Он расспрашивал меня далее, а я неожиданно для себя выкладывал все: как полагал, что в склянке пуповина, пока емкость не разбилась; как Киннон разъяснил мне мою ошибку. Как я рассказал ему о моих страхах и он заверил, что я помешался. Как я настаивал, что хочу узнать правду. Как он посоветовал поехать в Лондон и найти специалиста.
– Вы правильно выбрали место, молодой человек, – ободряюще прошептал доктор Скрэби, делая с меня серию набросков в записной книжке. – Можете довериться мне полностью.
Какое облегчение.
– Вы говорите, приемный отец не желает вас видеть? – переспросил доктор Скрэби, когда я закончил повествование о переезде Пастора Фелпса в Лечебницу для Духовно Страждущих в Фишфорте.
– Именно так, сэр, – понурился я.
– Мне так… грустно это слышать, – задумчиво произнес он. – И никто даже не подозревает, что вы здесь, в этом доме? Со мной?
– Нет, сэр. С чего бы?
– Не с чего. Совершенно. Бедный мой юноша. Никаких родственников? Друзей? Вы здесь совсем – один?
Похоже, для него это было важно, хоть я и не понимал, почему.
– Совсем один, – подтвердил я.
Мне не понравилась эта унылая мысль, но доктор Скрэби нашел ее особенно привлекательной и принялся потирать руки – словно у теплого очага.
И наконец взволнованно выдал:
– Вы показались мне знакомым, молодой человек, как только я вас увидел.
Я удивился.
– Значит, существуют мне подобные? – спросил я, преисполнившись внезапно робкой надеждой.

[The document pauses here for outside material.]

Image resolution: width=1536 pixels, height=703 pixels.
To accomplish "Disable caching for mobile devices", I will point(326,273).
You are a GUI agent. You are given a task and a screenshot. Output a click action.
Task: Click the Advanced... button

– Можно сказать, да, – кивнул Скрэби. – По крайней мере, существовали. То есть, я видел похожее на вас существо. Похожее настолько близко и, согласно моим записям, точно в анатомическом плане… – Он подошел к столу и вытащил записную книжку, испещренную набросками и измерениями. А затем продолжил: – Вы слышали о животном под названием мартышка-джентльмен? Вымершем примате из Марокко?
– Нет, – откликнулся я. И почему мое сердце вдруг резко ушло в пятки, словно свинцовое грузило?

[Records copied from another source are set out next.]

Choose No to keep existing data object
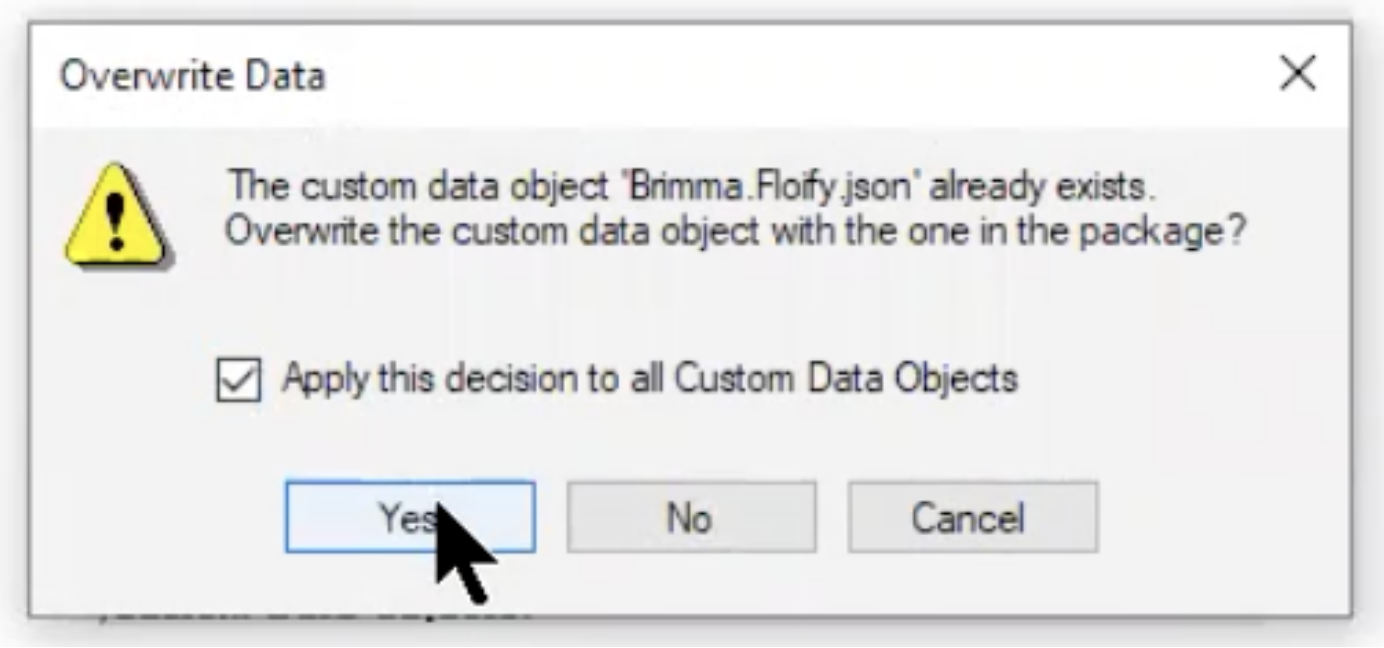The width and height of the screenshot is (1384, 648). [690, 517]
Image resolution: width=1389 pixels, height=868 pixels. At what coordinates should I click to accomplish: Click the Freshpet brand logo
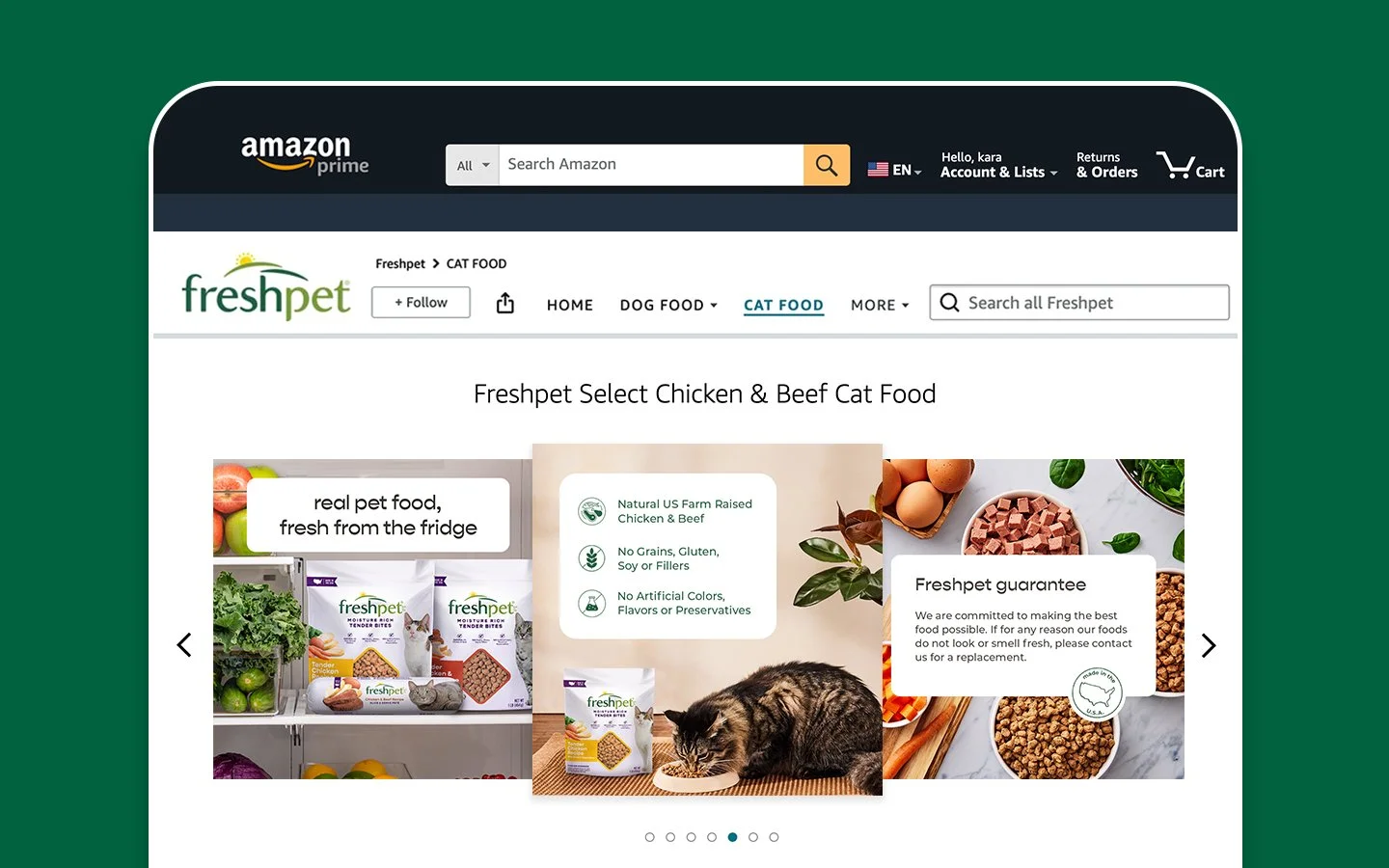266,287
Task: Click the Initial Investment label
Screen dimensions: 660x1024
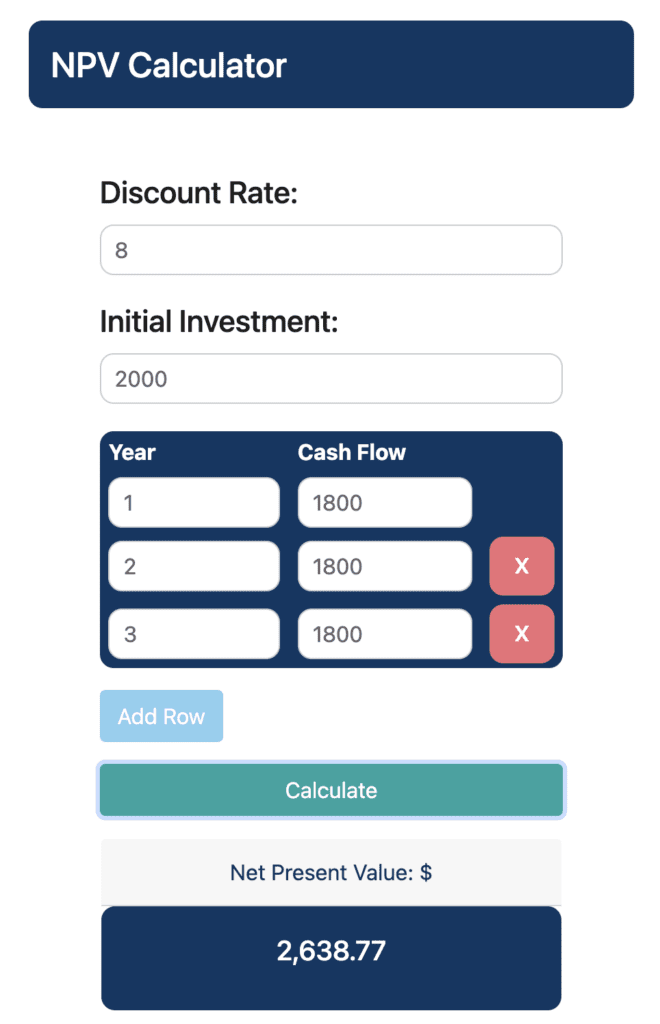Action: click(219, 322)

– Вы напоминаете это существо, молодой человек.
Я нажал клавишу, открывая картинку с CD-ROMa, и подождал, когда появится трехмерное изображение. Так животное увидел художник. К изображению прилагалась гравюра, выполненная в 1843 году натуралистом, который посетил последнего живого представителя вида в Зоологическом саду Могадора, Марокко. У меня перехватило дыхание. На ней изображалась обезьяна – она стояла, уперев руки в бедра в вызывающей, пугающе человеческой позе за прутьями огромной клетки.

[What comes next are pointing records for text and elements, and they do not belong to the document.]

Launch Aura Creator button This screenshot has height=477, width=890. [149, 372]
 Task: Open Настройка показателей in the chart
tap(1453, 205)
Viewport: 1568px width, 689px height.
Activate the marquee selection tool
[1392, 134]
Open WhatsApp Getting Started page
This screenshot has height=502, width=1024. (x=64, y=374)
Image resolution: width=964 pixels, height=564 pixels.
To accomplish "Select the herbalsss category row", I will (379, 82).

– Это он! – завопил я. – Это он, еб твою мать!
– Выбирайте лексику! – одернул меня мужчина в лиловом спортивном костюме. Жидкое тесто уже поднялось по лестнице и теперь хлебало из банок колу и показывало друг на друге приемы карате, махая ногами в увесистых кроссовках. – Вокруг дети, – продолжал учитель. – Если не можете не выражаться, нечего приходить сюда в школьные часы.
– Сожалею, – солгал я, отчаянно желая от него отделаться. Он пялился на меня как на какого-то педофила. Наконец он свалил, таща за собой хвост из подопечных, словно педагогическая медуза, и я вернулся к тексту, сопровождавшему гравюру. Мартышка-джентльмен оказался необычным видом, озадачивавшим натуралистов того времени. Необычайно похож на человека, мозг больше, чем у Homo Sapiens, веселый темперамент.
Полигамный по природе.
Слово «полигамный» заставило меня задуматься. В голове опять всплыли фразы из чудаковатого трактата доктора Айвенго Скрэби, и мозги зажужжали.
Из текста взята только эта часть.